Exercise task: Could you substitute "Vocals" for "Drums" and give everything from the line with "Click the 'Computing' subject cell" down to the end of the listing again, otherwise unchanged and without the pictures?
--- --- ---
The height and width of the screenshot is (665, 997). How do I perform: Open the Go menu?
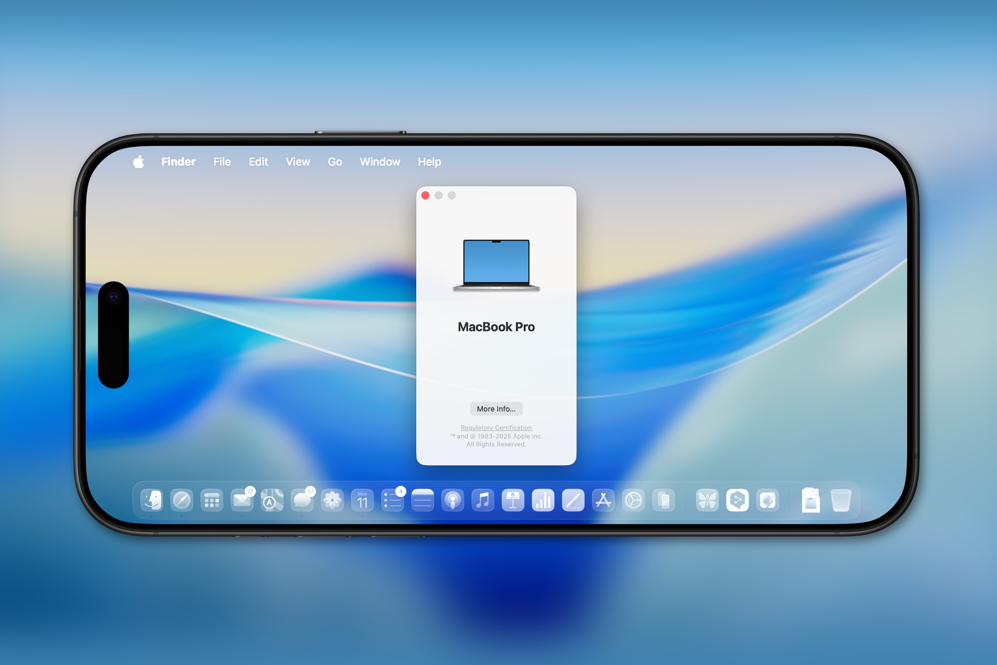point(334,162)
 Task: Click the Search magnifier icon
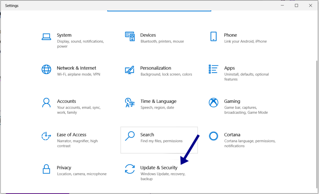click(130, 136)

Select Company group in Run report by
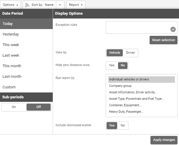tap(120, 86)
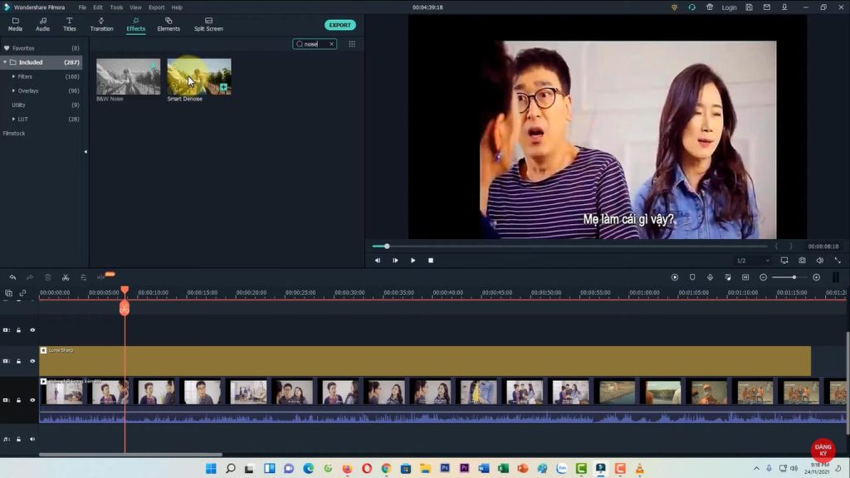Open the Titles panel
Viewport: 850px width, 478px height.
tap(68, 25)
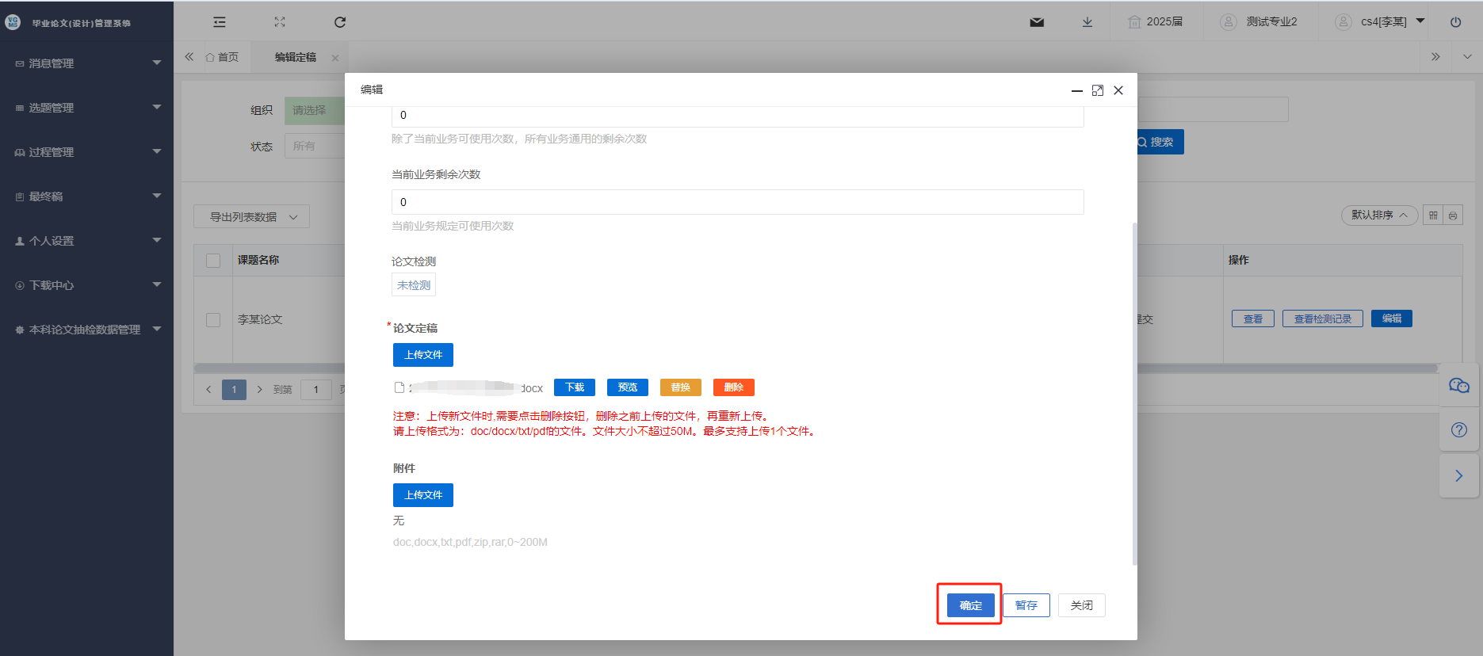
Task: Expand the 消息管理 sidebar menu
Action: (87, 63)
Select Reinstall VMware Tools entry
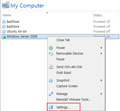The image size is (120, 111). pyautogui.click(x=73, y=100)
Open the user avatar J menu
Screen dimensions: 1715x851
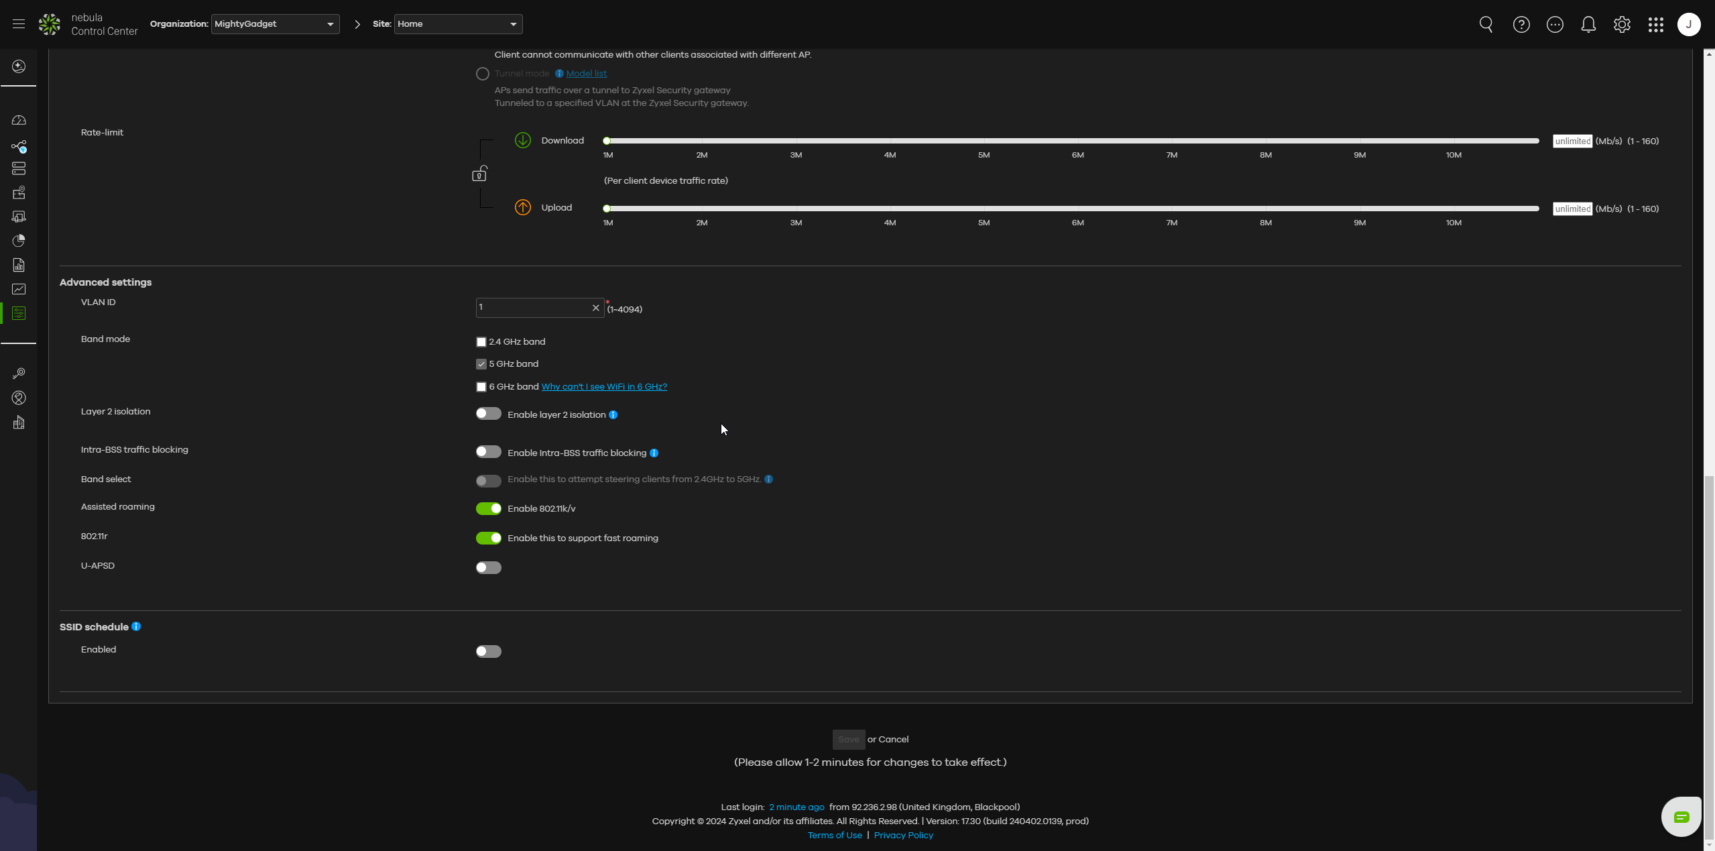[x=1688, y=25]
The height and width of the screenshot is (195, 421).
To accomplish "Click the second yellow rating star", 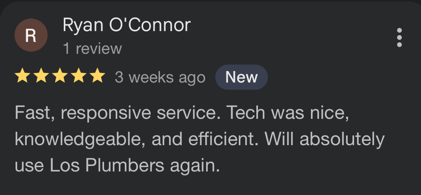I will [x=41, y=77].
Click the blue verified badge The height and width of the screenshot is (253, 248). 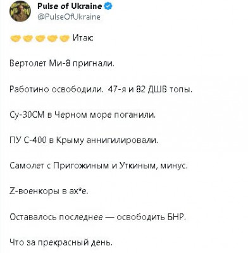coord(109,6)
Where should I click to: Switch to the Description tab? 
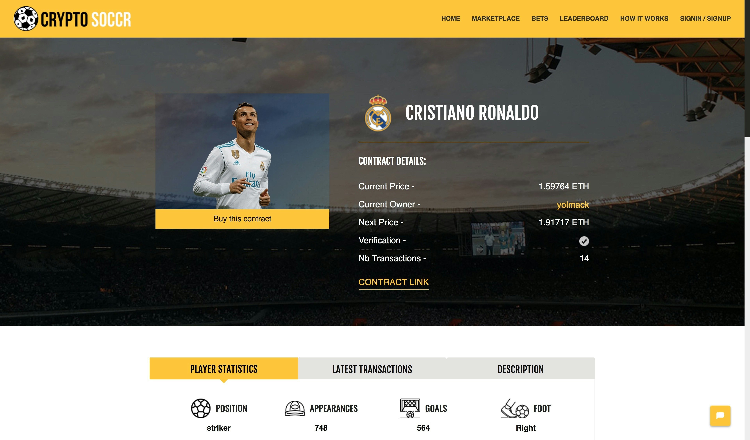click(x=520, y=369)
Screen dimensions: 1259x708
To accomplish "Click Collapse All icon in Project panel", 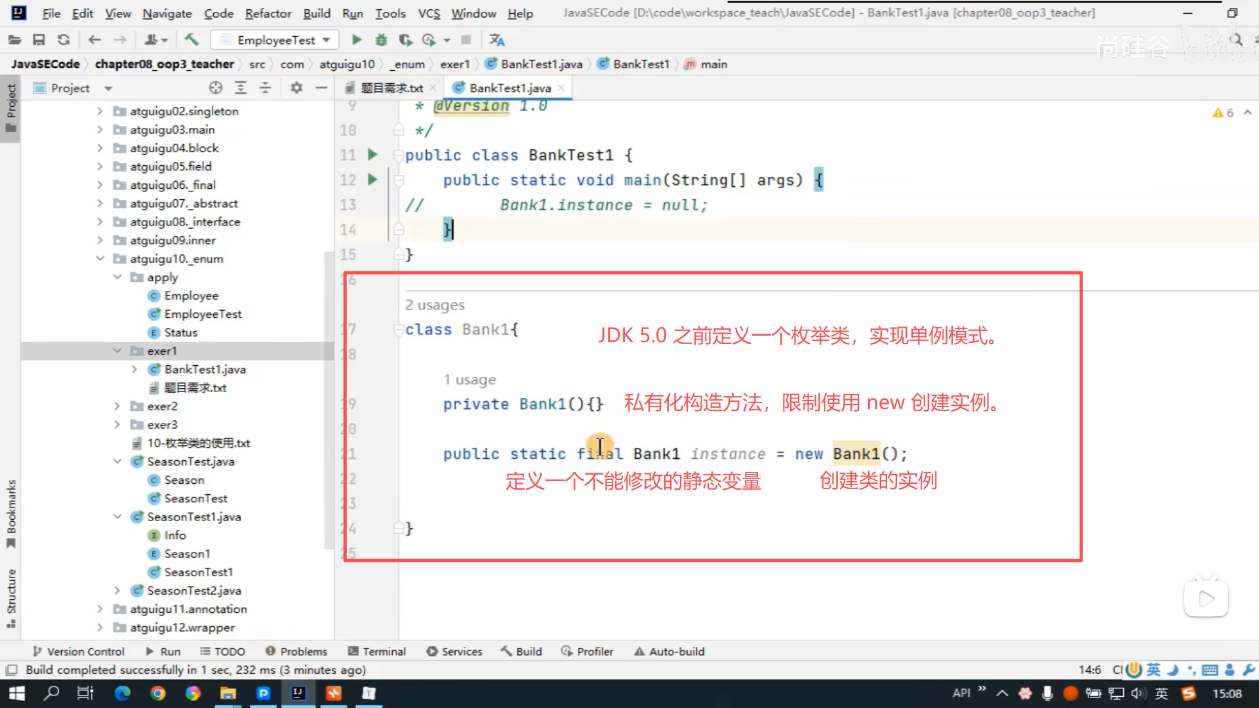I will [x=266, y=88].
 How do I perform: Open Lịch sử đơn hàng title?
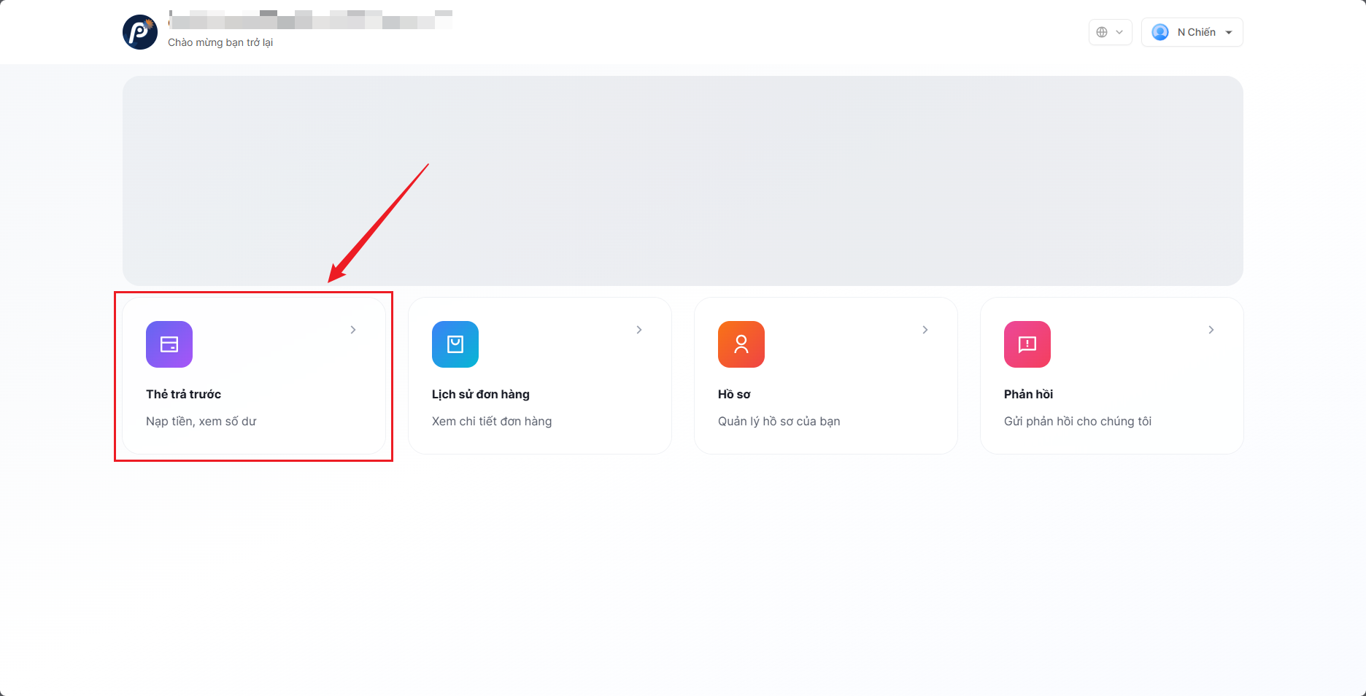coord(481,394)
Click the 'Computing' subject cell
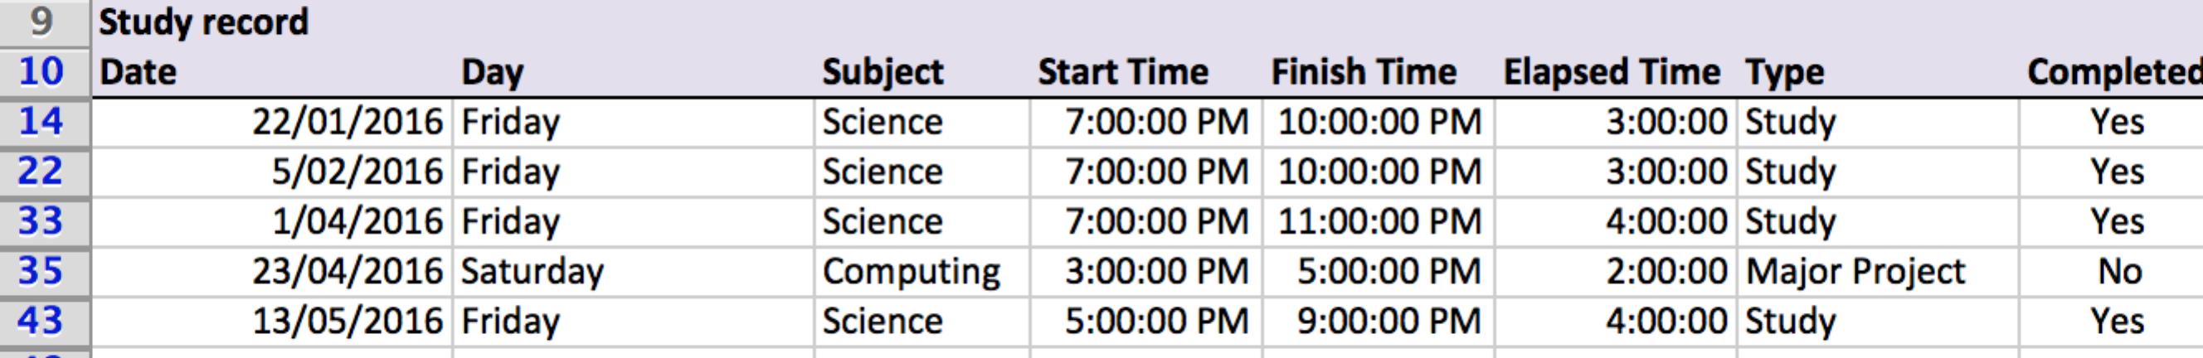 tap(911, 272)
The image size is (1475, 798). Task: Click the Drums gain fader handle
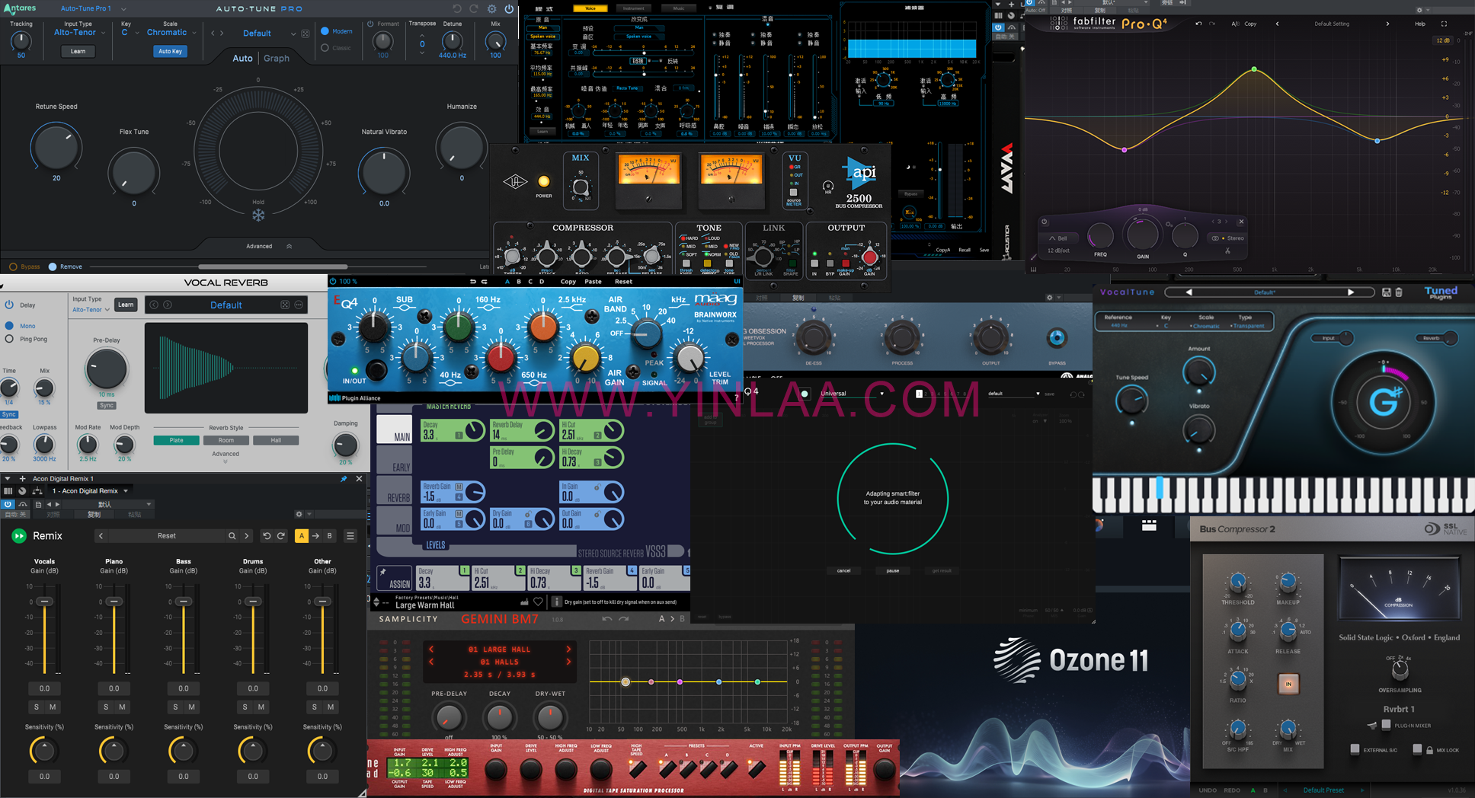[x=253, y=602]
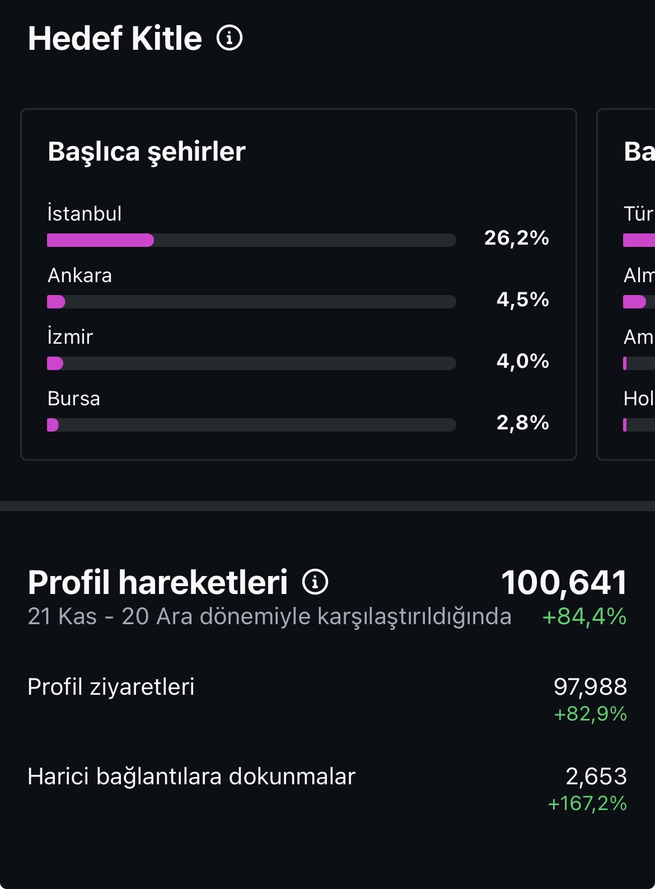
--- --- ---
Complete output:
Click the 'Computing' subject cell
 tap(911, 272)
The image size is (1475, 798). Task: Click the Vocals gain fader handle
[x=253, y=602]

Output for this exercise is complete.